What you have to do >>
The required output is the exact sequence of lines from the line holding "bon pour l‘économie (76, 483)" to the end of the records, inclusive.

Recorded information >>
------------------------------------------------------------

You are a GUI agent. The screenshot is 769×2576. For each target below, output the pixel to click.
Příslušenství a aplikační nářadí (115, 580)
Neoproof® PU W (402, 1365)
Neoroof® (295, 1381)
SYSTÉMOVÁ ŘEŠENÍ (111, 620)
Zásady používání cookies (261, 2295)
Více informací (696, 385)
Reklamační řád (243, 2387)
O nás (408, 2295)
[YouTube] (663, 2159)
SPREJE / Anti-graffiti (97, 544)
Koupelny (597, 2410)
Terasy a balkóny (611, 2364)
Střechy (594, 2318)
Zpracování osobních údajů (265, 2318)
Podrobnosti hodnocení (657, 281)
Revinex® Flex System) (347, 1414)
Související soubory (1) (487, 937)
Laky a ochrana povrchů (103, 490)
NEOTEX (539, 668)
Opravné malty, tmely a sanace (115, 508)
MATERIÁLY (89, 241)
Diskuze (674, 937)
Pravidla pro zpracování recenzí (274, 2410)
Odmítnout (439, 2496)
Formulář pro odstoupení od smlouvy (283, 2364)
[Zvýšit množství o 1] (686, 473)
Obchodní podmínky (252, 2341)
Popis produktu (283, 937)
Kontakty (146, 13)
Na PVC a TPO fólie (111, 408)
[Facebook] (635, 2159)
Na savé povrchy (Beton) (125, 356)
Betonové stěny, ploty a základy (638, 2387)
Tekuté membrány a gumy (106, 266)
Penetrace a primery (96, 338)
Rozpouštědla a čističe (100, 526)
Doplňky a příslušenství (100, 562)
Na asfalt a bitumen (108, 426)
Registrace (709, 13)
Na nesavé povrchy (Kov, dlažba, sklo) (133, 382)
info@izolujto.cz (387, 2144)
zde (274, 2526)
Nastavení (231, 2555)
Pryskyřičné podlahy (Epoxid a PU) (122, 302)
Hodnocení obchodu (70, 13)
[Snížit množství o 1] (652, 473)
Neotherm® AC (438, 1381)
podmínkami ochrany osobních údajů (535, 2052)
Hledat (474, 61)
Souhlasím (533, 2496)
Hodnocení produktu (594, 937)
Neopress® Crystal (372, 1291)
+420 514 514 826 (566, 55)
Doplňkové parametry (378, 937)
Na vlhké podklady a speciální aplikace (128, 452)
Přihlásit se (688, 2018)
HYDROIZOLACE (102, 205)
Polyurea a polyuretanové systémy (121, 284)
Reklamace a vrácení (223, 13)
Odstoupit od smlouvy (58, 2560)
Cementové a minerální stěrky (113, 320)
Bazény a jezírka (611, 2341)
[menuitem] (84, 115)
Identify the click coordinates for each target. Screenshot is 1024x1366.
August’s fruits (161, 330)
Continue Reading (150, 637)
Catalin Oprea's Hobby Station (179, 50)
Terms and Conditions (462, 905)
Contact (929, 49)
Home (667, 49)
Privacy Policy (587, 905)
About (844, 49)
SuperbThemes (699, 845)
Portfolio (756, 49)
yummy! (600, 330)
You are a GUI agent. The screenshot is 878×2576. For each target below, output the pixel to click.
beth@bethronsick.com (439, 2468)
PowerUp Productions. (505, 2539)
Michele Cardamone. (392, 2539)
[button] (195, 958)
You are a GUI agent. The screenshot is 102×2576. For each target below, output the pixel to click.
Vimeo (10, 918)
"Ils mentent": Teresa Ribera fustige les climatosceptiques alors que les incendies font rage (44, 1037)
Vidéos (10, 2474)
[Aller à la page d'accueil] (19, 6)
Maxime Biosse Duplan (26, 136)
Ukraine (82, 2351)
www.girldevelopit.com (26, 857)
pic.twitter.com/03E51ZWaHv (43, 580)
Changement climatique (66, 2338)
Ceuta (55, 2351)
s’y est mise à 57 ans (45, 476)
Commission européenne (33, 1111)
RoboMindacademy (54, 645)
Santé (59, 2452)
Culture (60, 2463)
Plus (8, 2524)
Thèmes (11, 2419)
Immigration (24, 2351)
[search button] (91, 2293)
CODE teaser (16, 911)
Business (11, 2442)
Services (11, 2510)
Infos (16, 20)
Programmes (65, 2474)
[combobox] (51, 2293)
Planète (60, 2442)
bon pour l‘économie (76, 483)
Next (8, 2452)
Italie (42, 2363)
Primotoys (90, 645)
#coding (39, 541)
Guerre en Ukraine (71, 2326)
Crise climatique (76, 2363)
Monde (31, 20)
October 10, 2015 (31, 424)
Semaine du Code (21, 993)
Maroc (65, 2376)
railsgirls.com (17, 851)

------------------------------------------------------------

Solution for this problem >>
bon pour l‘économie (76, 483)
Next (8, 2452)
Italie (42, 2363)
Primotoys (90, 645)
#coding (39, 541)
Guerre en Ukraine (71, 2326)
Crise climatique (76, 2363)
Monde (31, 20)
October 10, 2015 (31, 424)
Semaine du Code (21, 993)
Maroc (65, 2376)
railsgirls.com (17, 851)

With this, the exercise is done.